* [WHAT TO PRODUCE]:
Format every line of the entries below as a JSON list of strings, one string per line, skipping blank lines. Leave the pictures out of the answer.

Records for locating the described items:
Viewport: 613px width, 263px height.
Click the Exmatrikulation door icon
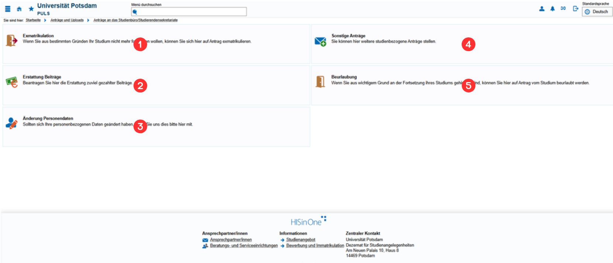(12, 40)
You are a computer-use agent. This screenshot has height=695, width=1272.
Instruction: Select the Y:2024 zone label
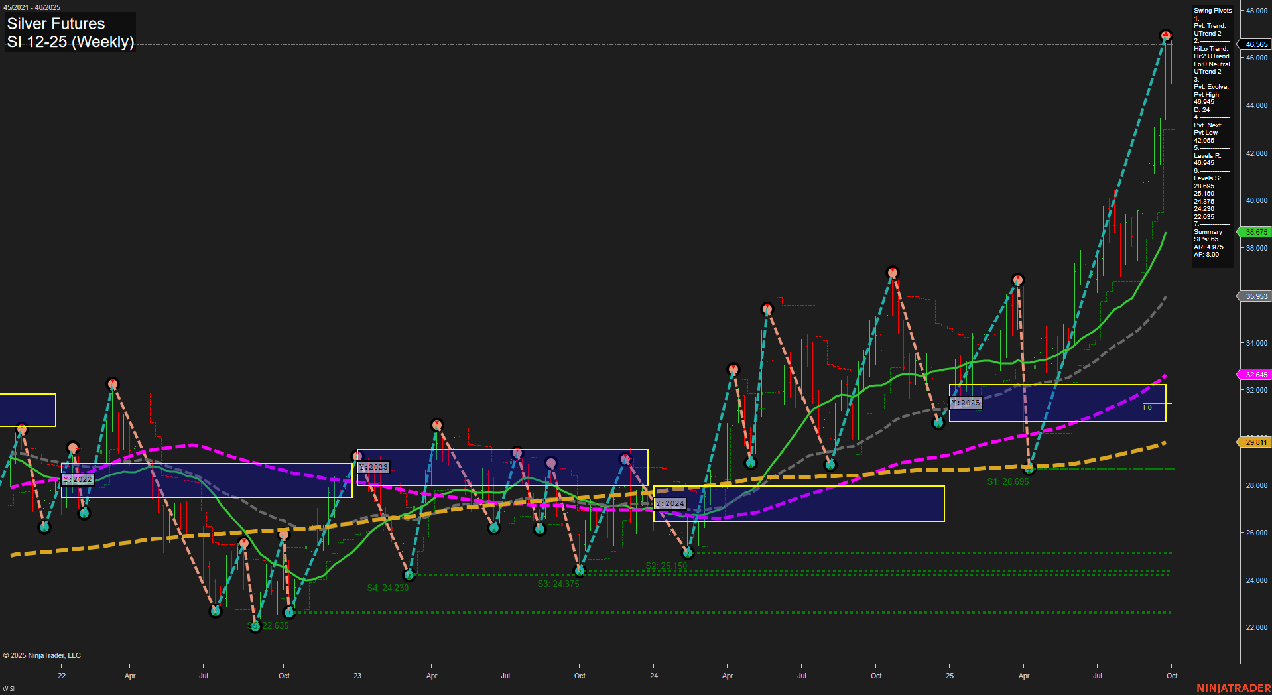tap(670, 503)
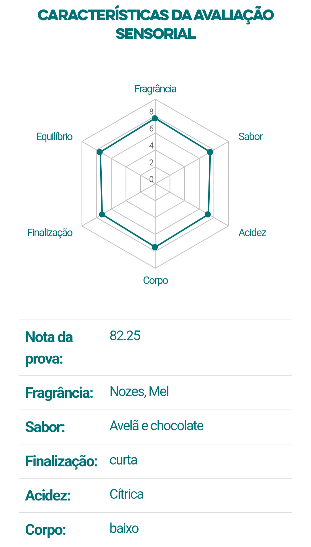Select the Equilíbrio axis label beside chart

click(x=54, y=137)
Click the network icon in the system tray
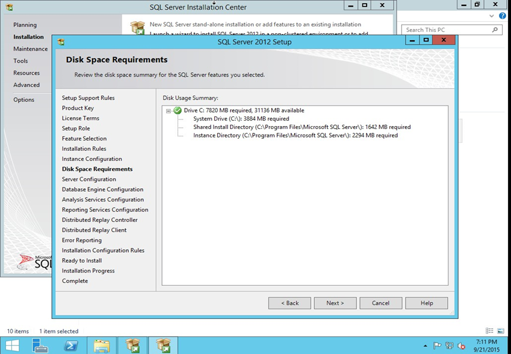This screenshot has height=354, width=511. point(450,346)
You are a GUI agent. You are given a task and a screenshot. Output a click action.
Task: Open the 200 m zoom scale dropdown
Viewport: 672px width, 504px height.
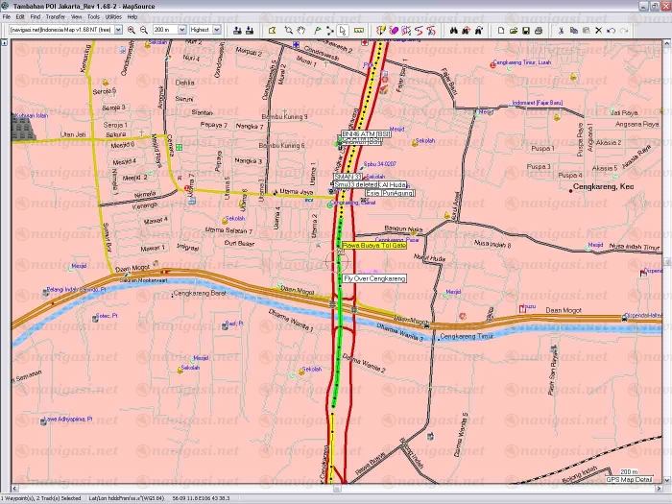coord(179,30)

* [OUTPUT]:
[
  "Viewport: 613px width, 263px height.",
  "Click the Exmatrikulation door icon",
  "(12, 40)",
  "You are a computer-use agent. This screenshot has height=695, width=1272.",
  "Instruction: Select the Y:2024 zone label",
  "tap(670, 503)",
  "Select the Equilíbrio axis label beside chart",
  "click(x=54, y=137)",
  "Click the network icon in the system tray",
  "This screenshot has height=354, width=511. point(450,346)",
  "You are a GUI agent. You are given a task and a screenshot. Output a click action.",
  "Task: Open the 200 m zoom scale dropdown",
  "Viewport: 672px width, 504px height.",
  "coord(179,30)"
]